Following on from the sad demise of travel giant Thomas Cook, the usual comments abound regarding the clarity – or lack of – within the industry, about who owns the “cash” of travellers both in the middle of their holiday and also on the yet-to-be-taken holidays.
Which also leads to a deeper question that no-one seems to have asked with regards the modus of operations of airlines: “who owns the cash”?
As a passenger, the airline forces you to hand over your cash now for a flight to be taken in, for example, January. The airline will say that it uses this cash to, for example, spot-buy fuel to use sometime in the future and which will also pay for the flight you will take in x months’ time.
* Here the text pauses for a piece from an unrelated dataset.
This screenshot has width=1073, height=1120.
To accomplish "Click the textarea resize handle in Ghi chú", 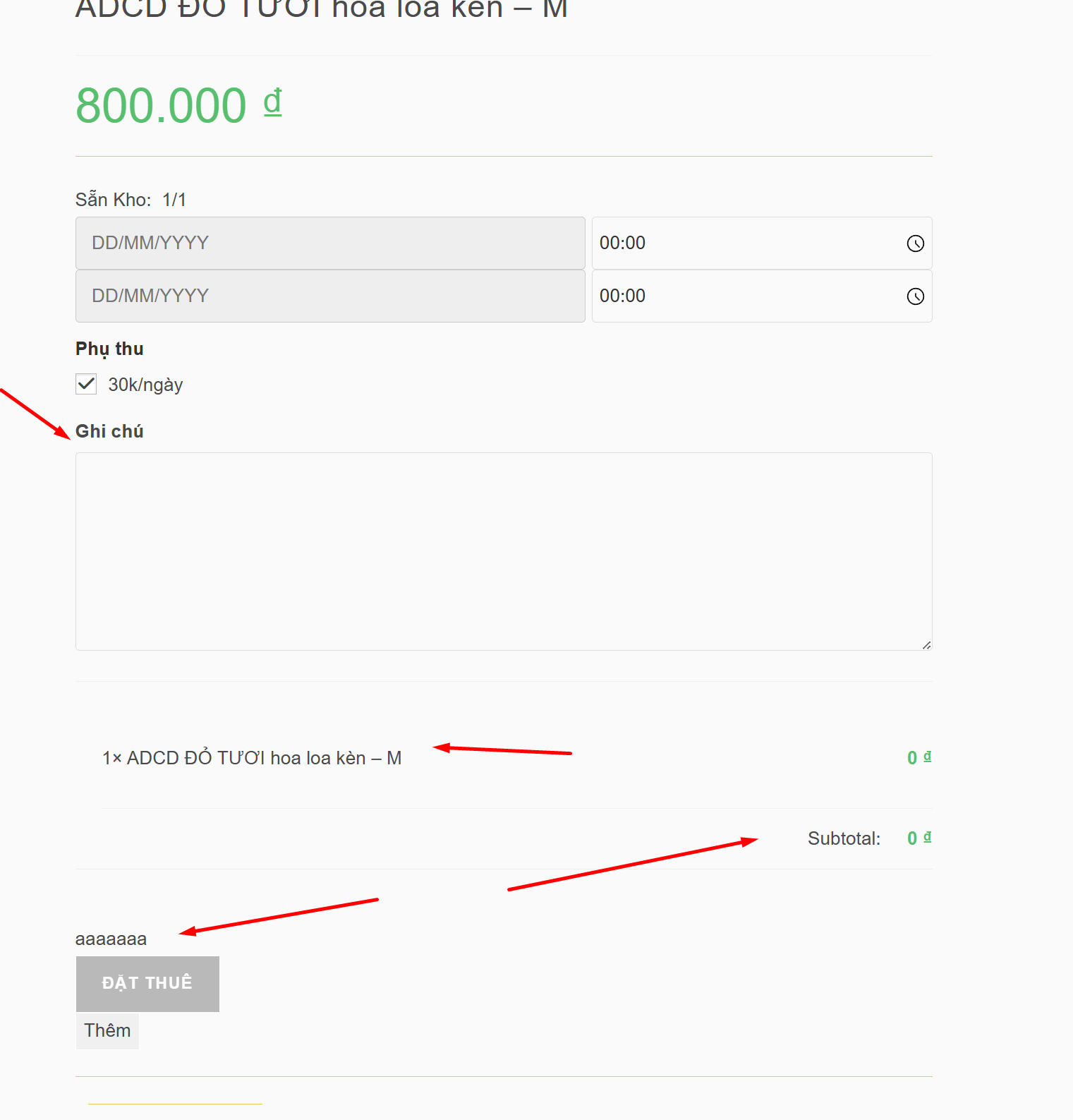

However, buying fuel is only a small part of the total operating cost. So what is the airline doing with the rest of your money? Quite simply, it’s using it to pay for its current operating costs; such as crew or directors’ salaries, to purchase spare parts for planes, to pay for the rental etc. of new aircraft and even the rental of offices around the world. There is a myriad of things that a business needs cash for “now” and an airline is among them.
The difference is, an airline seems to be able to use your cash now and if you cancel the ticket (i.e. the cash loan to the airline operator), they do not want to give you the already spent cash back despite the fact they can easily re-sell the now vacant seat again. In effect, gaining twice the revenue.
It’s hard to think of any industry which operates with such impunity and where it sets its own biased rules which are so clearly anti-passenger and quite possibly illegal!
It would be interesting to see a legal challenge in the EU courts regarding whether an airline (or indeed anyone) has the right to spend its own clients’ money and also provide them no financial protection in the event of closure; here think Adria Airlines, which recently went bankrupt, and also Malev, the Hungarian airline which ceased operations many years ago, leaving many people out of pocket.
Surely some form of escrow account is worthy of consideration, whereby a client’s money is deposited into a holding account and when the airline provides the service it is committed to provide, the funds are released to that airline. If the service is not utilised then the funds can be returned to the originator (the traveller).
Such a move would, on the face of it, be rather radical, but it would in reality only be an extension of how many industries and service providers work today. Legally, morally….and ethically.